Anforderung A:
Geben Sie den Inhalt des Textabschnitts in genau zwei Sätzen wieder.
Anforderung B:
Welches Aktenzeichen trägt laut Textabschnitt das Urteil, von dem abgewichen wird?

Textabschnitt:
+-------+

Eine solche erweiterte Darlegungslast des Arbeitnehmers konnte auch nicht über den Rechtsgedanken der Bedingungsvereitelung begründet werden (Abweichung von dem Urteil des Bundesarbeitsgericht vom 07.02.2024, Az. 5 AZR 177/23). Ließe man – mit dem 5. Senat des Bundesarbeitsgerichts – zu, dass sich der Arbeitgeber auf etwaige freie Stellen berufen kann, die nicht Gegenstand eines Vermittlungsangebots der Bundesagentur für Arbeit waren und die außerhalb der quantitativen Vorgaben einer Eingliederungsvereinbarung oder eines diesen ersetzenden Verwaltungsaktes waren, würde man de facto den Arbeitnehmer in arbeitsrechtlicher Hinsicht einem schärferen Pflichtenregime unterstellen als ihm sozialversicherungsrechtlich hätte zugemutet werden können. Der notwendige Gleichlauf zwischen Sozialversicherungsrecht und Arbeitsrecht wäre aufgehoben.

+-------+

Erfasste Daten:
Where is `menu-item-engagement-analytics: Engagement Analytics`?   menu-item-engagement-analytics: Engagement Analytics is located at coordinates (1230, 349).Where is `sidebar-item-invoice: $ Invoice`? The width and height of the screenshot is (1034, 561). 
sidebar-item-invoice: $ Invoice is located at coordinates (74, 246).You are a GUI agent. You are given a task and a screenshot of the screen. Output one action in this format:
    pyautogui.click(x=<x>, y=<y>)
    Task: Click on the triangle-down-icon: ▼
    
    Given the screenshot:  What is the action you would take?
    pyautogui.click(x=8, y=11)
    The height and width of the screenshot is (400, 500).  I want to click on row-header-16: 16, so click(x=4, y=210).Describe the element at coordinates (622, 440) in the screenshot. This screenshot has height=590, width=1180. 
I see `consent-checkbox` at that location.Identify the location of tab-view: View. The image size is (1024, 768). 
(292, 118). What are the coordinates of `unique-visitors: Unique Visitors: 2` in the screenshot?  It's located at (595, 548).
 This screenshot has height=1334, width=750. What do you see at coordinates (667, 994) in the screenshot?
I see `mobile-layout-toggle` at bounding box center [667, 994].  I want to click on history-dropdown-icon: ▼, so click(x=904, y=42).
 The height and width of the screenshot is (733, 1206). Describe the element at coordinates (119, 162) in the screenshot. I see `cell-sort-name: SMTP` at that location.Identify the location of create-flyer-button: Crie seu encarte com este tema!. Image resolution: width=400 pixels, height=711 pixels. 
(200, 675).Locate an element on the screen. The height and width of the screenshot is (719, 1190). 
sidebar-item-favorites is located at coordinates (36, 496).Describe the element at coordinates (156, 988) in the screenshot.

+-------+

Antwortfeld A:
Eine erweiterte Darlegungslast des Arbeitnehmers lässt sich nicht über den Rechtsgedanken der Bedingungsvereitelung begründen, womit von einem Urteil des 5. Senats des Bundesarbeitsgerichts vom 07.02.2024 (Az. 5 AZR 177/23) abgewichen wird. Dürfte sich der Arbeitgeber auf freie Stellen berufen, die weder Gegenstand eines Vermittlungsangebots der Bundesagentur für Arbeit waren noch in den quantitativen Vorgaben einer Eingliederungsvereinbarung oder eines sie ersetzenden Verwaltungsaktes lagen, unterläge der Arbeitnehmer arbeitsrechtlich einem schärferen Pflichtenregime als sozialversicherungsrechtlich zumutbar, und der notwendige Gleichlauf zwischen Sozialversicherungsrecht und Arbeitsrecht wäre aufgehoben.

Antwortfeld B:
5 AZR 177/23